• [DIRECTIONS FOR THIS TASK]: Each line from the material with the word "will" in it must be copied.

□ □ □

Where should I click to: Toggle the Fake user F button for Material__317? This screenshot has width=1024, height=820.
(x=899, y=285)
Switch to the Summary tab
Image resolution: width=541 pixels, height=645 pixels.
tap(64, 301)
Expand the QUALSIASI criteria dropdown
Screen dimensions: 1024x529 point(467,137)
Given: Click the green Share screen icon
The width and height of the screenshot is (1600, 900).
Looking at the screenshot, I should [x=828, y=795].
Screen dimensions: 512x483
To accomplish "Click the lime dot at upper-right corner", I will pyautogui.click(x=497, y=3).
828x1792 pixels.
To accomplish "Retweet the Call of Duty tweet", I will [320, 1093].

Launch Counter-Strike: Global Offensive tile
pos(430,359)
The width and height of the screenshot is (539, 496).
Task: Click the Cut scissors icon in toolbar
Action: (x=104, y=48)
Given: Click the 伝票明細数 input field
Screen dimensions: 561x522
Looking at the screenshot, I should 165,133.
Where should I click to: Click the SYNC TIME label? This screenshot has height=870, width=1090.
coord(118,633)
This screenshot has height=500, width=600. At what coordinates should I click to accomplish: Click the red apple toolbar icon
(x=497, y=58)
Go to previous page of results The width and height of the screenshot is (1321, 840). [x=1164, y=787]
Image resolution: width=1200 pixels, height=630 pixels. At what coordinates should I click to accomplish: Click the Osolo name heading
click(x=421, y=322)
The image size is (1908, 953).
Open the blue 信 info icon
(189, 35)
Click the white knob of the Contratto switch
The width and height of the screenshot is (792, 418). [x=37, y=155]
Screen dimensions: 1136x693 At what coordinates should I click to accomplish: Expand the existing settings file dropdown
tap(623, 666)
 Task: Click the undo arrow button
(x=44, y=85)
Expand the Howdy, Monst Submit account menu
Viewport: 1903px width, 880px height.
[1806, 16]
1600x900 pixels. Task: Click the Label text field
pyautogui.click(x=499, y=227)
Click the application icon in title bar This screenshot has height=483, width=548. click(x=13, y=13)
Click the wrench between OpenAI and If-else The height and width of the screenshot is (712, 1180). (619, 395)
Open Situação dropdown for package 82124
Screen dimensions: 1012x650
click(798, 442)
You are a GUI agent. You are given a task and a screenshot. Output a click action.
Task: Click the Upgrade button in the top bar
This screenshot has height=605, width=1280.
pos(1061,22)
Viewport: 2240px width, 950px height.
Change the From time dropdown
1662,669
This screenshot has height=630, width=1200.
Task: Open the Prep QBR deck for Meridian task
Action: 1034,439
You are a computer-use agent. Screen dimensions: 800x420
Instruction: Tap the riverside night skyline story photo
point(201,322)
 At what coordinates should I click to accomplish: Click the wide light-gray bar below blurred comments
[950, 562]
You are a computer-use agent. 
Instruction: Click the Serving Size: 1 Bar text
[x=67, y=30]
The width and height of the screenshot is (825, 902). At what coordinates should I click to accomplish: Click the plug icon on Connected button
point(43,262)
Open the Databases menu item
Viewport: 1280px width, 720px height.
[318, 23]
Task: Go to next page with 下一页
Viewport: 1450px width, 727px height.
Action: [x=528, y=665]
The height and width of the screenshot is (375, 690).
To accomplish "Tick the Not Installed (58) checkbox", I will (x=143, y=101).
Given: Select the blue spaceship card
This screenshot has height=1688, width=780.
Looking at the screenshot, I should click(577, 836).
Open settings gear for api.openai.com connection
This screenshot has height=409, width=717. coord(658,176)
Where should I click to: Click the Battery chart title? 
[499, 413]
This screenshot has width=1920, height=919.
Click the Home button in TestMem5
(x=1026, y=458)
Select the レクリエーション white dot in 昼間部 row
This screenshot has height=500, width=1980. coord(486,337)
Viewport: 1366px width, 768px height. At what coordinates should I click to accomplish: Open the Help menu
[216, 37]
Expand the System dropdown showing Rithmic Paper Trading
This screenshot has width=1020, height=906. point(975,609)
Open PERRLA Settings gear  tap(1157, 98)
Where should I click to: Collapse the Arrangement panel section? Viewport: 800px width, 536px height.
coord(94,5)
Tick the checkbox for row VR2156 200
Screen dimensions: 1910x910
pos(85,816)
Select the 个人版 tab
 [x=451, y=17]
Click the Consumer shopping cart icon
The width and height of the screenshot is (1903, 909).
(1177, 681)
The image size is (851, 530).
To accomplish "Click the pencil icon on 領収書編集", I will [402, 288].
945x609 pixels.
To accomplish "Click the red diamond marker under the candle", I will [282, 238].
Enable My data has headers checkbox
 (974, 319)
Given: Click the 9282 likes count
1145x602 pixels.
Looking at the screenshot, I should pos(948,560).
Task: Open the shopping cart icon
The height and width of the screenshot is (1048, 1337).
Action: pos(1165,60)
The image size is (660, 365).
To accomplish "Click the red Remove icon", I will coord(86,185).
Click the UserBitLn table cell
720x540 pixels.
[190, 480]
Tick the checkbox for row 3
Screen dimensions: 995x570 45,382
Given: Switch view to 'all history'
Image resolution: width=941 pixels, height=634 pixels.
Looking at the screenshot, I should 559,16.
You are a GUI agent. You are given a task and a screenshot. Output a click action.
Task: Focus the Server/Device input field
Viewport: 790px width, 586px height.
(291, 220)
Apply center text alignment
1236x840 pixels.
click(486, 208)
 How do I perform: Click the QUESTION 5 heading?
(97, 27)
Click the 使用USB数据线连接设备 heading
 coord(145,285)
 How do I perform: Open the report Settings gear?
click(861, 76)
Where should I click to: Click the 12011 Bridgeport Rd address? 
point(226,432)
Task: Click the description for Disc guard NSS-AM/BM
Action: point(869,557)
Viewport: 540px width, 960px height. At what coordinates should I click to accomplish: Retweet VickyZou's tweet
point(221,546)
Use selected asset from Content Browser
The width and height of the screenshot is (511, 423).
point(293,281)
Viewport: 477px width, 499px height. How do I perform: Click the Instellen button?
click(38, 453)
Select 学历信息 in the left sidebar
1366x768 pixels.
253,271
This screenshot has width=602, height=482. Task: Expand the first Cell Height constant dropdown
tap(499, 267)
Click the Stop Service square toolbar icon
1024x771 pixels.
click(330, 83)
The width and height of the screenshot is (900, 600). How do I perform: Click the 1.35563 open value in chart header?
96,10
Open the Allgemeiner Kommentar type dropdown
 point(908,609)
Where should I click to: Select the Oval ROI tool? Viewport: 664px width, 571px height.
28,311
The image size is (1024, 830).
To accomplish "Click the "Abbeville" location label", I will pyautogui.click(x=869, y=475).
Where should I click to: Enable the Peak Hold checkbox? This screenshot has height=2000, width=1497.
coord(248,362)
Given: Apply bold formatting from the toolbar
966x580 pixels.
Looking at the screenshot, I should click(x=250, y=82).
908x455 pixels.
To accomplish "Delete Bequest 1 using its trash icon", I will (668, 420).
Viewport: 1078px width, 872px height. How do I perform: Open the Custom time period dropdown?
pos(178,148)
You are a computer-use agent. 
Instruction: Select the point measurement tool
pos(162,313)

□ □ □

• [RESULT FOR THIS EXERCISE]:
To accomplish "Click the lime dot at upper-right corner", I will pyautogui.click(x=497, y=3).
To accomplish "Retweet the Call of Duty tweet", I will [320, 1093].
To accomplish "Tick the Not Installed (58) checkbox", I will (x=143, y=101).
To accomplish "Click the pencil icon on 領収書編集", I will [402, 288].
To accomplish "Click the red diamond marker under the candle", I will [282, 238].
To accomplish "Click the red Remove icon", I will coord(86,185).
To accomplish "Click the "Abbeville" location label", I will pyautogui.click(x=869, y=475).
To accomplish "Delete Bequest 1 using its trash icon", I will (668, 420).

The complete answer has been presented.